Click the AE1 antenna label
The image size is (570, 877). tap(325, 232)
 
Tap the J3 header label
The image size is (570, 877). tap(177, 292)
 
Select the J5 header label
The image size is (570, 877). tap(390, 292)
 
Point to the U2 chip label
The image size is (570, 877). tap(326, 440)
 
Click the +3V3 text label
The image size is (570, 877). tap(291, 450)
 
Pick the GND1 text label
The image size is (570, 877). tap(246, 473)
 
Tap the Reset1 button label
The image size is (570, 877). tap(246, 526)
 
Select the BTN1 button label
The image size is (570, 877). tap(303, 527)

▬▬▬

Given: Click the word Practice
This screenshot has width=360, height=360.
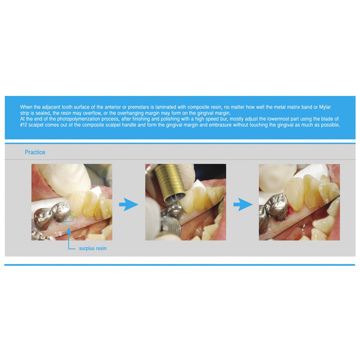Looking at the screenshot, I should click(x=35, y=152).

▬▬▬

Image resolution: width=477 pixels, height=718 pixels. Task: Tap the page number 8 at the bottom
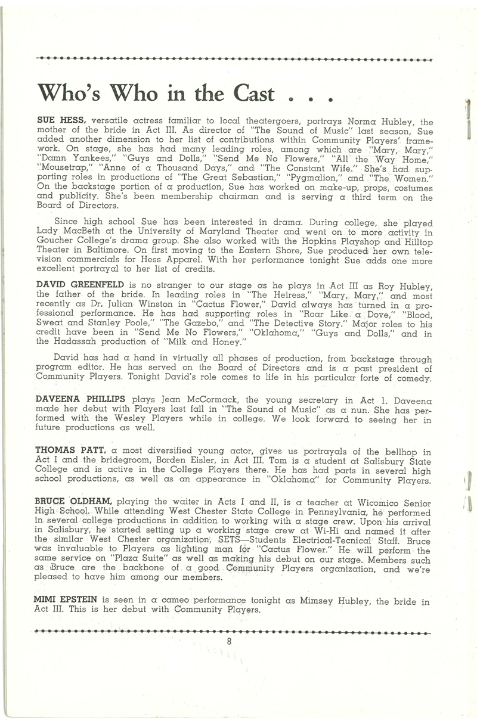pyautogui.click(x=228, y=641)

▬▬▬

İş talimatı: Yukarıdaki kayıtlarda "Click the AE1 antenna label" ifadesinin geçtiği satırdan "The image size is (570, 877). tap(303, 527)" ifadesinin geçtiği satıra kadar uzanan bölümü, iki uç satır da dahil olmak üzere, boş satırları atlayarak numaralı bir liste biçiminde düzenleyin.

Örnek çözüm:
1. Click the AE1 antenna label
2. The image size is (570, 877). tap(325, 232)
3. Tap the J3 header label
4. The image size is (570, 877). tap(177, 292)
5. Select the J5 header label
6. The image size is (570, 877). tap(390, 292)
7. Point to the U2 chip label
8. The image size is (570, 877). tap(326, 440)
9. Click the +3V3 text label
10. The image size is (570, 877). tap(291, 450)
11. Pick the GND1 text label
12. The image size is (570, 877). tap(246, 473)
13. Tap the Reset1 button label
14. The image size is (570, 877). tap(246, 526)
15. Select the BTN1 button label
16. The image size is (570, 877). tap(303, 527)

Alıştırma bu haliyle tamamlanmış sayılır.